编译的整个过程另外开文章说，下面直接讲slice的编译过程。感兴趣可以先看 src/cmd/compile/main.go

在slice的编译过程中，会调用NewSlice方法，该方法需传入类型为*Type的参数elem，并且返回一个*Type类型的结构体。

// NewSlice returns the slice Type with element type elem.
func NewSlice(elem *Type) *Type {
	if t := elem.cache.slice; t != nil {
		if t.Elem() != elem {
			base.Fatalf("elem mismatch")
		}
		if elem.HasShape() != t.HasShape() {
			base.Fatalf("Incorrect HasShape flag for cached slice type")
		}
		return t
	}

	t := newType(TSLICE)
	t.extra = Slice{Elem: elem}
	elem.cache.slice = t
	if elem.HasShape() {
		t.SetHasShape(true)
	}
	return t
}

进入Slice{Elem: elem}，slice的数据结构如下：

// Slice contains Type fields specific to slice types.
type Slice struct {
  Elem *Type // element type
}

type Type struct {
	// extra contains extra etype-specific fields.
	// As an optimization, those etype-specific structs which contain exactly
	// one pointer-shaped field are stored as values rather than pointers when possible.
	//
	// TMAP: *Map
	// TFORW: *Forward
	// TFUNC: *Func
	// TSTRUCT: *Struct
	// TINTER: *Interface
	// TFUNCARGS: FuncArgs
	// TCHANARGS: ChanArgs
	// TCHAN: *Chan
	// TPTR: Ptr
	// TARRAY: *Array
	// TSLICE: Slice
	// TSSA: string
	extra interface{}
 ……
}

从代码中可知，返回的*Type类型的结构体中 extra 字段是一个只包含切片内元素类型的结构（针对包含特定类型字段的结构体进行优化存储。
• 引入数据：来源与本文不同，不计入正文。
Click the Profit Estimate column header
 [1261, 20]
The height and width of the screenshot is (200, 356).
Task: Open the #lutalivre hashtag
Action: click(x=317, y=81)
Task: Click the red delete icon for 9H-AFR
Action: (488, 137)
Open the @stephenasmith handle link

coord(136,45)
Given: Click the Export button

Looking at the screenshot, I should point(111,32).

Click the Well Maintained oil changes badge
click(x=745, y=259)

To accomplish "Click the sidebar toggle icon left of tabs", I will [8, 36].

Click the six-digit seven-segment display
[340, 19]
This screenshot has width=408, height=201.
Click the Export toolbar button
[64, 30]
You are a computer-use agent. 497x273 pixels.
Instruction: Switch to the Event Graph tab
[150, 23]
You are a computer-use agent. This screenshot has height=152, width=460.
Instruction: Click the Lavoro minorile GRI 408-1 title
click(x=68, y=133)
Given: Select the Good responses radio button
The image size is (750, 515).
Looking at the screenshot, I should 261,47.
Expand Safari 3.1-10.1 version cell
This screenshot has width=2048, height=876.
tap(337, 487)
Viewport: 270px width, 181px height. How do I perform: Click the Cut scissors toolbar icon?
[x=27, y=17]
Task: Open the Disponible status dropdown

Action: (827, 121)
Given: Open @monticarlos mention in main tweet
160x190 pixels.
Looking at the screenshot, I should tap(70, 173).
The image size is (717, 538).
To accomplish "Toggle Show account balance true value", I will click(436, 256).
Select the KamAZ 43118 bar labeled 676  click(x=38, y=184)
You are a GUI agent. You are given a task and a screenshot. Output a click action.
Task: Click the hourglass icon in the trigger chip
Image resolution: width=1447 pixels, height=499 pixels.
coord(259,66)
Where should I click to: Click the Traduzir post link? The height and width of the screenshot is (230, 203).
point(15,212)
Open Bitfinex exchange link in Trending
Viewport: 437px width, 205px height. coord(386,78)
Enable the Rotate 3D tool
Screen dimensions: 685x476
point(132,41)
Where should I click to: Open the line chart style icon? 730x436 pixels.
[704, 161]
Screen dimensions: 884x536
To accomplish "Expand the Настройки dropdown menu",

如果这些结构体中包含恰好一个指针类型的字段，那么在可能的情况下会将其存储为值而不是指针）。所以在编译期时切片内元素的类型就确定下来了，在运行中往切片中塞入其他类型的数据就引发异常。

运行时（runtime）

创建一个新的切片

slice在运行时，会通过runtime.makeslice在内存上开辟一块连续的空间。

func makeslice(et *_type, len, cap int) unsafe.Pointer {
	mem, overflow := math.MulUintptr(et.Size_, uintptr(cap))
	if overflow || mem > maxAlloc || len < 0 || len > cap {
+		// NOTE: Produce a 'len out of range' error instead of a
+		// 'cap out of range' error when someone does make([]T, bignumber).
+		// 'cap out of range' is true too, but since the cap is only being
+		// supplied implicitly, saying len is clearer.
+		// See golang.org/issue/4085.
		mem, overflow := math.MulUintptr(et.Size_, uintptr(len))
		if overflow || mem > maxAlloc || len < 0 {
			panicmakeslicelen()
		}
		panicmakeslicecap()
	}

	return mallocgc(mem, et, true)
}

如代码所示，通过math.MulUintptr函数计算出占用空间的大小，以及是否内存溢出。
他内部的计算公式为 et.size * cap。翻译一下就是开辟的内存大小 = slice内部元素的大小 * 容量作为起始的内存。

从代码里我们可以得知三个信息：

当数据长度超过slice容量时或者长度小于0 会抛异常
当内存开辟超过最大可分配的内容时会抛异常
当内存溢出时会抛异常

所以在交叉编译时可能会引入一些跨平台/机器的问题。举个例子，假设以上三点在编译期就固定了。在32G内存的机器上编译了代码，输出了可执行文件。文件被复制到8G内存的机器上运行，当占用内存不断增长，超过8g将会出现内存溢出的问题。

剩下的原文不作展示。